Maximising crops and minimising weeds with smart phase farming

Key messages

• Herbicidal and cultural control options applied later in the weed lifecycle, such as weed wiping using glyphosate, spray-topping using paraquat, mowing prior to ryegrass flowering followed by spray-topping, biomass cutting for hay/silage production, green manuring, and the non-selective use of glyphosate prior to ryegrass flowering (brown manuring) were effective at reducing annual ryegrass seed production by more than 80% compared to the untreated control.
• The highest serradella seed yield was achieved following the application of flumetsulam applied post-sowing/pre-emergent and the second greatest serradella seed production was achieved following propyzamide and/or imazethapyr treatment.
• Paraquat, especially when used at the heading stage of ryegrass, reduced ryegrass seed production to <2.5% of the untreated control (weedy control).

*GOAL*. In the key messages on smart phase farming, which treatment gave the highest serradella seed yield? The lines after this point are separate material, unrelated to the key messages on smart phase farming.

*INFORMATION GIVEN*.
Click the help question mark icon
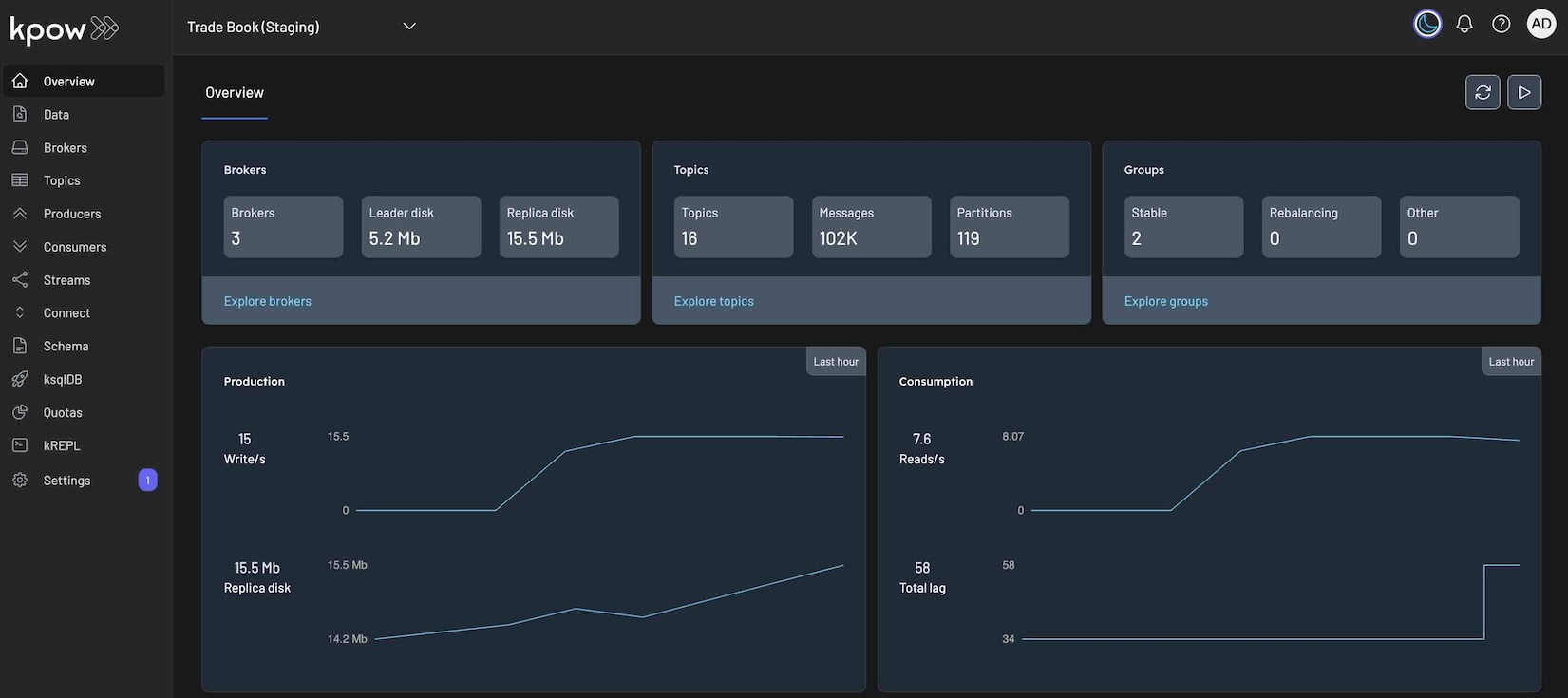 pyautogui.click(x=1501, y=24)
==
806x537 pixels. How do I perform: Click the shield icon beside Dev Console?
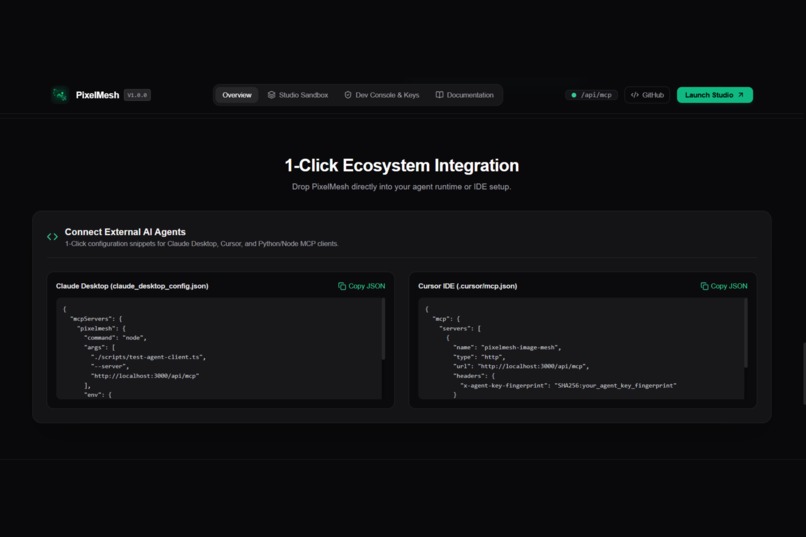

*THE OUTPUT*. Flumetsulam applied post-sowing/pre-emergent.